Of all the terms on a dog food label, only “human-grade” has a strict, enforceable definition, set by the Association of American Feed Control Officials (AAFCO). The rest are marketing language with no regulatory weight behind them. A bag can say “human-quality” or “restaurant-grade” without meeting a single sourcing or safety requirement that those words seem to imply.

This isn’t about carelessness. Roughly 80% of dog parents feed kibble, and decades of marketing have made these terms genuinely hard to tell apart. That’s not a reading-comprehension problem; it’s a labeling problem.

By the end of this article, you’ll be able to spot the one term that’s real, recognize the soundalikes on sight, and run a four-point check on any brand’s claim in under a minute. Only a small handful of brands actually meet the human-grade standard. The Farmer’s Dog is one of them, and rather than asking you to take anyone’s word for it, we’ll show you exactly how to confirm it for yourself.

Human-Grade Is the Only Label Term on This List With a Definition You Can Enforce

Dog licking its lips in anticipation of fresh, human-grade dog food

Here’s the definition, stated plainly: for a dog food to be labeled “human-grade,” every single ingredient must be fit for human consumption, and the finished product must be made, packaged, and handled in a facility licensed for human food production under federal human-food regulations (21 CFR part 117).

It’s a two-part bar. Not only do the ingredients have to clear it, but the facility has to clear it, too. Miss either one, and the food cannot legally carry the term.

One common misconception worth clearing up: human-grade doesn’t mean the food is “made for people,” and it doesn’t mean anyone is serving it at the dinner table. It describes the standard the ingredients and the manufacturing process meet, which happen to be the same safety and handling requirements that govern the food in your own kitchen. It’s a sourcing-and-manufacturing standard, full stop.

To understand why that standard matters, it helps to know the default. Most pet food is made with feed-grade ingredients, a legal category that permits materials not approved for human consumption, and produced in feed-grade facilities. That’s not unusual, and it’s not illegal. It’s simply the standard the pet food industry has operated under for decades.

Human-grade, by contrast, is a voluntary claim with teeth. A brand that uses it must be able to document it, and every facility that handles the finished product has to be registered as both an FDA food facility and an FDA feed facility. In other words, when a brand says “human-grade,” there’s a paper trail a regulator can follow. When a brand says “human-quality,” there’s nothing to follow at all.

That gap between the single term regulators can enforce, and the many terms they can’t is exactly where the copycats live.

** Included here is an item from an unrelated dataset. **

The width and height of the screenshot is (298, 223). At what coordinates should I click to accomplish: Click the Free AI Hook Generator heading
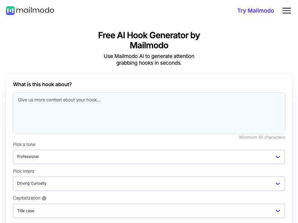149,40
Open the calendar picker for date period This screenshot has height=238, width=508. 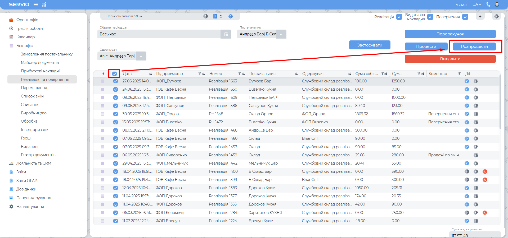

“Human-Quality,” “Restaurant-Grade,” “Table-Grade”: Close Enough to Fool You, Empty Enough to Mean Nothing

Corgi seated at a table with an empty plate, a playful nod to "restaurant-grade" dog food marketing terms

The mechanism is simple. Because “human-grade” is legally constrained, marketers reach for terms that sound identical but sit outside the rules. That way, they can borrow the halo of the real standard without ever meeting the bar it sets.

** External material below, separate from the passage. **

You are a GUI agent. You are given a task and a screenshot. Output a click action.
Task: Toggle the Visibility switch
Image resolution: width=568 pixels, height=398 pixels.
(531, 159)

Here’s the lineup of lookalikes, and what each one actually tells you:

  • “Human-quality.” The most dangerous of the bunch, because it’s a single word off from the real thing. It has no AAFCO definition. Any brand can print it on any bag, regardless of how the food is sourced or where it’s made.
  • “Restaurant-grade” and “table-grade.” These evoke a kitchen and a plate, and that’s all they do. Under pet food rules, they mean nothing.
  • “Kitchen-fresh” and “chef-crafted.” Atmosphere, not standard. Neither term is defined anywhere, and neither tells you anything about ingredients or facilities.
  • “Natural,” “premium,” “holistic,” “gourmet.” “Premium,” “holistic,” and “gourmet” have no regulatory definition at all. “Natural” is the lone exception in this group. It does have an AAFCO definition, but it speaks only to how ingredients are processed, not whether they’re fit for human consumption. A food can be labeled “natural” and still be entirely feed-grade.
  • “Made in a USDA-inspected facility.” This is the sneakiest one, because it sounds like proof. It isn’t. Nearly all meat passes through a USDA-inspected facility at some point in the supply chain. What matters is whether the finished pet food is produced to human-food standards, not whether a building somewhere along the way was once inspected.

Here’s the whole picture at a glance:

Label term Legally defined? What it actually tells you
Human-grade Yes (AAFCO) Every ingredient is human-edible AND the food is made in a human-food-licensed facility
Human-quality No Nothing enforceable; it just sounds like human-grade
Restaurant-grade / table-grade No Marketing imagery; no standard behind it
Kitchen-fresh / chef-crafted No Atmosphere, not a sourcing or facility standard
Premium / holistic / gourmet No No regulatory meaning whatsoever
Natural Yes (AAFCO) Limits processing and synthetics; NOT a human-edible or facility standard
“USDA-inspected facility” Misleading Most meat passes through one; says nothing about the finished food

The simple test: only “human-grade” requires both human-edible ingredients and a human-food-licensed facility. If a term doesn’t guarantee both, it’s atmosphere, not a standard.

Tired of decoding labels? Skip straight to food that meets the real standard.

The Farmer’s Dog is freshly made, human-grade food, made in facilities that meet human-food safety standards. Tell us about your dog and see a plan built just for them.

Build Your Dog’s Plan in 2 Minutes  

 

The Label Was Built to Reassure You, Not to Inform You

Shopper comparing dog food labels in the pet food aisle, checking for the human-grade standard versus marketing terms

If you’ve ever picked up a bag because it said “premium” or “restaurant-grade,” you’re not gullible. You’re responding to a system that was designed to work exactly that way.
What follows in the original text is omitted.